In preparation for the lack of on-site water, we filled our tank before we arrived. In retrospect, this was not the best way to do it. When we arrived we entered the campground from the back entrance instead of the front where the water filling station is located so it was a good thing this particular trip. Now that we know the correct entrance we can fill up at the campground next year. We also brought bottles of water with us so we didn’t have to buy water at the amusement park. This worked well as the kiddos got dirtier and dirtier and our water supply began to run low giving us extra water for brushing our teeth.
Prior to going to the campground, we made a quick trip over to Centralia, Pennsylvania. For those who do not know about the Town on Fire, it is at least worth a Google search. Graffiti highway is interesting but be forewarned that there are some graphic drawings and crude language. Our oldest informed us of a few “curse” words, as she put it. Other than that the younger ones were too busy running down the abandoned highway to notice much.
We didn’t get to see too much of what was left of the town, but there’s not much left to see. There are a few houses left and as of the 2010 census only 10 people still live in the town. The kids were getting restless in the car so we decided to leave after about an hour and check into the campground.
So many people had told me that they enjoyed the Knoebels Amusement Park so it was nice to run into some of my family at the park. There was something for all the age groups so everyone had a great time. Dogs are also welcome in the park which was a big draw for us being that we recently adopted a standard poodle who’s quite attached to me. I didn’t think she would enjoy staying in the camper while we were at the park so we brought her along. She did very well as did the other dogs we encountered over the two days we stayed.

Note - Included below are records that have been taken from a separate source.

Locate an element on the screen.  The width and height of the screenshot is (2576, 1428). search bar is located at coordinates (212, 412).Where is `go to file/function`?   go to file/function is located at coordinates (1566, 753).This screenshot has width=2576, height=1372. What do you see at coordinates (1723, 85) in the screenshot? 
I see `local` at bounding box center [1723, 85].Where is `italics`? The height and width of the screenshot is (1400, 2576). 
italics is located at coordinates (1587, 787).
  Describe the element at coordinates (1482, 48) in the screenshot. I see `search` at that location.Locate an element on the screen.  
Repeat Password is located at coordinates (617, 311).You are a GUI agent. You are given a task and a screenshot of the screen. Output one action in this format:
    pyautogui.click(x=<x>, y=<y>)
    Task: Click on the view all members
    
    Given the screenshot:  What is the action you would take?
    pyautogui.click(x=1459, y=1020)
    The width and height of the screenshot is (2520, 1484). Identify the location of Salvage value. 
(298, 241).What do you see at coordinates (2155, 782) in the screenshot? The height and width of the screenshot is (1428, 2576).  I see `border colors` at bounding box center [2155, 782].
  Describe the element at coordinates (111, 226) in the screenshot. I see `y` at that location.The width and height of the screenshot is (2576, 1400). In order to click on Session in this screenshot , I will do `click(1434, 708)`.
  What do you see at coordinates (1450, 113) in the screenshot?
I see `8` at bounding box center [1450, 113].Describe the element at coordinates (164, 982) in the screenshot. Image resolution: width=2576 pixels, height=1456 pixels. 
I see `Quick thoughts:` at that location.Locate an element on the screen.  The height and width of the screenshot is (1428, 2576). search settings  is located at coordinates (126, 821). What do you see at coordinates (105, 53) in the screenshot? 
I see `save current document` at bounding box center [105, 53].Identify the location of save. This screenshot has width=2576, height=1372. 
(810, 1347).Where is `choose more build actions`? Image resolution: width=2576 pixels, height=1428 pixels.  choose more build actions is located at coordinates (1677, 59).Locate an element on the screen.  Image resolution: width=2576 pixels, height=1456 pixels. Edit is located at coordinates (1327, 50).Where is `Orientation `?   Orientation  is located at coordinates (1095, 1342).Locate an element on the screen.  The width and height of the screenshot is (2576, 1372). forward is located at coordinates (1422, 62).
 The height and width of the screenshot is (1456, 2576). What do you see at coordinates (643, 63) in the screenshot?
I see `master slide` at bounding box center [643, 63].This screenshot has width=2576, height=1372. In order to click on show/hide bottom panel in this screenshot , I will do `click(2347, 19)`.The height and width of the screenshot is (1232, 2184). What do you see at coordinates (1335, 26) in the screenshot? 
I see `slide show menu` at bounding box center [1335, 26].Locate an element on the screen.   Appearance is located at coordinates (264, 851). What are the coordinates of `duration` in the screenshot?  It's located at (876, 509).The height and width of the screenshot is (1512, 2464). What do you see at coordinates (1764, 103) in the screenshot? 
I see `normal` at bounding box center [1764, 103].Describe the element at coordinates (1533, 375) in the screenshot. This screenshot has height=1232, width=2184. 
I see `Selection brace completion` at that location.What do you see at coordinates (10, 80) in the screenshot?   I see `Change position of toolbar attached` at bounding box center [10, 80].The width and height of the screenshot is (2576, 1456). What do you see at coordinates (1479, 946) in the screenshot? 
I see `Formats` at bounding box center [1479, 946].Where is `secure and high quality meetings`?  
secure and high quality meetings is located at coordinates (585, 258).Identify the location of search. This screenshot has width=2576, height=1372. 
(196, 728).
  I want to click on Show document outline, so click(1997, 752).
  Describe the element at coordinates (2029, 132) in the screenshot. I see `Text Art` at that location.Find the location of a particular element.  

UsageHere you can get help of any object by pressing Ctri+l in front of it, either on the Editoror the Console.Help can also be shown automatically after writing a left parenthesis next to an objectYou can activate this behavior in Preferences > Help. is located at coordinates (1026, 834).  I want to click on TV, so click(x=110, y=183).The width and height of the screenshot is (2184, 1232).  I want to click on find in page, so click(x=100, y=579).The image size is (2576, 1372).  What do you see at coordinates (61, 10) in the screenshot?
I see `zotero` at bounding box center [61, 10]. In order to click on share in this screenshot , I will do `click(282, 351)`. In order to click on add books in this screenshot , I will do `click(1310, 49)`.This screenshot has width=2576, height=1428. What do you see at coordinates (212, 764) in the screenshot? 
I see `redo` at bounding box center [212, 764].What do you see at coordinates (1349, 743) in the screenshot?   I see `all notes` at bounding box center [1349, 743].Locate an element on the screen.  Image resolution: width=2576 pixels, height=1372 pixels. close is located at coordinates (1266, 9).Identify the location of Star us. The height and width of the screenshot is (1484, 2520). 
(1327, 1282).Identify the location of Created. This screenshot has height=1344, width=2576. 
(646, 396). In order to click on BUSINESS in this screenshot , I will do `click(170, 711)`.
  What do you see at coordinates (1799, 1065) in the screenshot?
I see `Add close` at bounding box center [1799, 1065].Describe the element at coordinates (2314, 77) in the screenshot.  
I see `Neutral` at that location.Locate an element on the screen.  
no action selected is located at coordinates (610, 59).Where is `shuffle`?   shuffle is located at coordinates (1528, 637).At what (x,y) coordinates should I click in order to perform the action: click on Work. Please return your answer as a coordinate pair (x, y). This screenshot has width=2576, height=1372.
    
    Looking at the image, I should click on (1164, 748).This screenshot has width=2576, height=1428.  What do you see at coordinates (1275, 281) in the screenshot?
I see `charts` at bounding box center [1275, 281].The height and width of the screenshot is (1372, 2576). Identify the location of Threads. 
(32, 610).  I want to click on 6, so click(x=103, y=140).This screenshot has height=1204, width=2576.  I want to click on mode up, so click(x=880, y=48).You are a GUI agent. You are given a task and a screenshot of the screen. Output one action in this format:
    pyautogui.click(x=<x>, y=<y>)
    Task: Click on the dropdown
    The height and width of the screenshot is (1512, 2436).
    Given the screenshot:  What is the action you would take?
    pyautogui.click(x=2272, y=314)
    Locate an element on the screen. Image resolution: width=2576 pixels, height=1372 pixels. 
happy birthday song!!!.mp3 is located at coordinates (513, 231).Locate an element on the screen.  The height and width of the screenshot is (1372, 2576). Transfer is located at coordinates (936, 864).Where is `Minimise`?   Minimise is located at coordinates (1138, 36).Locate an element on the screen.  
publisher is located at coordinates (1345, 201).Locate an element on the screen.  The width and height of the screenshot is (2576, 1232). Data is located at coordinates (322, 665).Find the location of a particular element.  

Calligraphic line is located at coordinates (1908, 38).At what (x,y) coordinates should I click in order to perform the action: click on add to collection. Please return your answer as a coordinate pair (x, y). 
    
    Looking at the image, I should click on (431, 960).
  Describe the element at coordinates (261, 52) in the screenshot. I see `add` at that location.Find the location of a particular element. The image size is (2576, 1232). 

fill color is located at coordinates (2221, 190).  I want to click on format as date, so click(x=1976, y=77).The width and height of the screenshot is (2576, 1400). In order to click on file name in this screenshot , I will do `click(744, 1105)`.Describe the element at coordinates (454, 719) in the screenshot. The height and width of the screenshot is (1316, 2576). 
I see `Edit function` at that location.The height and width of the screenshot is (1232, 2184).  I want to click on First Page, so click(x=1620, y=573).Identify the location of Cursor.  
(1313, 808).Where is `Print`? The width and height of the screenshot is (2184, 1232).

The amusement park well exceeded my mildly low expectations. To give you some perspective, a friend told me that it was like a traveling fair or carnival that never left. With that picture in mind, I have visions of some unsavory types manning the old rides with questionable safety, lots of grass, mud and food all over the place. This was simply not the case and was very clean considering all the dogs. The paths were paved much to my delight. Many of the employees were older and seemed to enjoy watching all the families enjoy themselves. One in particular gave Failte (our dog) some treats after asking our permission and gave me a few extra that came in handy later in the day.
As I mentioned above, this park is free to enter which is wonderful for adults who are not planning on riding rides or who may only want to ride a few. The rides themselves are very reasonably priced. Most of the roller coasters are $3 which I think is a steal. For our family of 6 with varying ages of kids, the ticket were the best buy for the money for us.
The campground is a short walk to the park. We were able to head to the park in the morning, eat lunch there, go back to the campsite and relax, eat dinner and then head back for the rest of the day without feeling like we were being run ragged. My only two complaints about campground would probably be the size of the campsites and the bath houses. The campsites are very small and it felt cramped with all our small amount of gear set up. The bath houses also didn’t have paper towels or hand dryers to dry your hands. I know they are keeping expenses down this way; however, I found it odd. Whoever thinks to bring paper towels with them to a public bathroom?
All things considered, it will definitely be a destination to hit again.